Tuesday, June 15, 2010

Last Acts

The resurgence of Betty White's career is satisfying to witness. But the truth is she never stopped working or faded away. She's been a continuous presence on television since its inception, making her debut in 1949, and on radio long before that. You can watch her as a young woman in her own series Life With Elizabeth beginning in 1952, frozen forever at age 30 in the cinched dresses of the period, then chart her progress through the decade to a surprising appearance as a U.S. Senator in 1962's Advise & Consent, with a pit stop on Password, where she married the host. Then come the iconic comedic characters, the man-hungry Happy Homemaker Sue Ann Nivens, followed by her polar opposite, the dizzy simpleton Rose Nylund. and when she's not on TV, she's making films. I still remember watching her feed cows to the giant alligator in Lake Placid when I saw it in the theatre (don't ask) and how the audience gasped when she called the sheriff "Fuck Meat." It's around that time that her crusty, self-deprecating humor really blossomed and bloomed, but she's continued to test her mettle in television series like Ally McBeal and Boston Legal, right up to her recent Facebook-fueled Saturday Night Live guest host gig. And tomorrow she launches yet another series, with the let's-hope-it's-better-than-it-looks TV Land Network premier of Hot In Cleveland.

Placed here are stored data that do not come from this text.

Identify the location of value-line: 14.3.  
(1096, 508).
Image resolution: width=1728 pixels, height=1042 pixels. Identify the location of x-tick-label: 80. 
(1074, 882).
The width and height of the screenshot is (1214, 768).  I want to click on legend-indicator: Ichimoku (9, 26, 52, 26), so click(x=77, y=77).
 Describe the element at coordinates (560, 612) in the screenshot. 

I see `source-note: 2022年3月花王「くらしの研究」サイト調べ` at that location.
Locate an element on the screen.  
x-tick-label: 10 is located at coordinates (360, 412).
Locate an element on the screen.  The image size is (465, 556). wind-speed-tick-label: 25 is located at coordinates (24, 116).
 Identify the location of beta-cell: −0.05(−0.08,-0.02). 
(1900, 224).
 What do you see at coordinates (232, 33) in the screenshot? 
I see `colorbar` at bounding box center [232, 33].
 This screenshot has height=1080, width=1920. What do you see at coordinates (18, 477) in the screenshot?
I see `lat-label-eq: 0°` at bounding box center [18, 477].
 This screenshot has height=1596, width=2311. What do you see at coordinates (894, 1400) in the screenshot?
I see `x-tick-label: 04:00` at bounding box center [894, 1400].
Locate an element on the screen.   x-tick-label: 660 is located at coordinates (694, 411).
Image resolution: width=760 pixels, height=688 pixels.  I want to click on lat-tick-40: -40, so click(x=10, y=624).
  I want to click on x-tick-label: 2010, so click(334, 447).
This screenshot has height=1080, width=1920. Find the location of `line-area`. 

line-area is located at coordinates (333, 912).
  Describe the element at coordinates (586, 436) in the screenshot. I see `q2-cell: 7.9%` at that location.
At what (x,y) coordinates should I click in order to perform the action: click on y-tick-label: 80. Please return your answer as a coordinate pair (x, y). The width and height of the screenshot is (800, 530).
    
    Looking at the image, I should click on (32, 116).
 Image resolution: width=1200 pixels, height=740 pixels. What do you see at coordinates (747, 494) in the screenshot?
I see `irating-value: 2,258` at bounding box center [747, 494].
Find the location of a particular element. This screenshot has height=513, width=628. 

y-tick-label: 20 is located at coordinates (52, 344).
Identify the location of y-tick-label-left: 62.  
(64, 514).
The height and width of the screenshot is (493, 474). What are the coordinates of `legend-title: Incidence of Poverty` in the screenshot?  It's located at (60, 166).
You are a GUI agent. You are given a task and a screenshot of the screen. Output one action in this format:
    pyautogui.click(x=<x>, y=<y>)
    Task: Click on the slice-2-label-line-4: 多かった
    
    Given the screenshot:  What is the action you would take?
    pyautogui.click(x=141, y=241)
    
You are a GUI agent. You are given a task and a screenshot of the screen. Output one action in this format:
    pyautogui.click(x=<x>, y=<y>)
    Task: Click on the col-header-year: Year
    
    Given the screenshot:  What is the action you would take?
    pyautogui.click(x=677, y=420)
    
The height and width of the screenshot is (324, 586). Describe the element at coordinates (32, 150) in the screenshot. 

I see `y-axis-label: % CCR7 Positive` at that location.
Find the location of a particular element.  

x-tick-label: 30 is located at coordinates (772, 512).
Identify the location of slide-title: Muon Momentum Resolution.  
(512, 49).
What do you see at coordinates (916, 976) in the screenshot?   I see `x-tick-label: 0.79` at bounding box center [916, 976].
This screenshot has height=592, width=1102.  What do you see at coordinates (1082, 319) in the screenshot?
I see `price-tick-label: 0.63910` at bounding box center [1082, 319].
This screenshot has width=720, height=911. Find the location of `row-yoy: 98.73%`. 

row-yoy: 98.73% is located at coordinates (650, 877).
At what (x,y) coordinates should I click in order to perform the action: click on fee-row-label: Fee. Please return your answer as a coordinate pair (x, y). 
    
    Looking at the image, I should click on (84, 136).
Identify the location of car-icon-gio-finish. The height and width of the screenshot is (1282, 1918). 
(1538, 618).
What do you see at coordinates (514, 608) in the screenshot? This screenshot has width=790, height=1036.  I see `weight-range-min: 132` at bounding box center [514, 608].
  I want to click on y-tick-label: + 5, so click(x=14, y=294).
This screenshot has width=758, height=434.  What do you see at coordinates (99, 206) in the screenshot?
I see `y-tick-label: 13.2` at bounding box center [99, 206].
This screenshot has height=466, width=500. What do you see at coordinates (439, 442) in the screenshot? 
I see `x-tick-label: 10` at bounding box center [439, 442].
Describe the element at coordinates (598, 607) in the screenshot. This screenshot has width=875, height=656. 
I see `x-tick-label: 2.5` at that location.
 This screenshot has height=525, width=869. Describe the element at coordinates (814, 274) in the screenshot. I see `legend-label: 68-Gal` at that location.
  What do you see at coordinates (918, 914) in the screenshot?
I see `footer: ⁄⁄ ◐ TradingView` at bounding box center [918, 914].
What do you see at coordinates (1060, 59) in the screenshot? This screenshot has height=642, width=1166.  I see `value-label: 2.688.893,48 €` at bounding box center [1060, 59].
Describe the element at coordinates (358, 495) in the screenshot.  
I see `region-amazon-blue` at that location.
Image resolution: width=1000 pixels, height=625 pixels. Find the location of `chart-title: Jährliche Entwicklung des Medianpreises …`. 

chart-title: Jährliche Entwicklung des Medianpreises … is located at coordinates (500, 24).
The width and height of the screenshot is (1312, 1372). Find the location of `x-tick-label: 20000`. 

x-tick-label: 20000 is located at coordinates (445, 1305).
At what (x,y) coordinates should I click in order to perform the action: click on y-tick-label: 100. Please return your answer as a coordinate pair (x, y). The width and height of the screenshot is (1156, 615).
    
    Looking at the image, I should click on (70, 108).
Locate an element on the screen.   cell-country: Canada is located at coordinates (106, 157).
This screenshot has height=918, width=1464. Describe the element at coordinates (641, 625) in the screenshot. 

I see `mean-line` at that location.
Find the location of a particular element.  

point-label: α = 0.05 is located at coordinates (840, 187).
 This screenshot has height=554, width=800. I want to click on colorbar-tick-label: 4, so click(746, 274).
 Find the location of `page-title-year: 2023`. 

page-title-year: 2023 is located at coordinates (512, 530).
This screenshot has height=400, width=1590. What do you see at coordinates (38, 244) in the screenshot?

With so much exposure, I hope that she doesn't degrade her brand -- because face it, Betty White's career right now is at a defining apex that it took 70 years to reach -- the way another enjoyable actress did about 25 years ago. After a long and distinguished career as a character actress on stage and film, and even as a screenwriter, Ruth Gordon came into her own in a similar way, already well into her 60s. Riding the success of Rosemary's BabyHarold & Maude and a few other notable screen credits, she became a hot commodity. Soon everywhere you looked she was twinkling and mugging her dried apple doll pixie face across the screen, playing everything from Carlton the Doorman's mother on Rhoda to making weakly-conceived guest appearances on Newhart, Taxi, and The Love Boat. Her characters were always eccentric and manic but ultimately wise from their years of hardscrabble living; there was always a message to impart before she left you too soon, much the way her most memorable character did when she took the poison tablets, on Maude's 80th birthday.  

Betty White is nearly 89, but I hope she has many more years of triumph and success. Unlike Ms. Gordon and some others, hers might be an image so familiar and edgy and likable that it's impervious to the tarnish of overexposure. We'll see.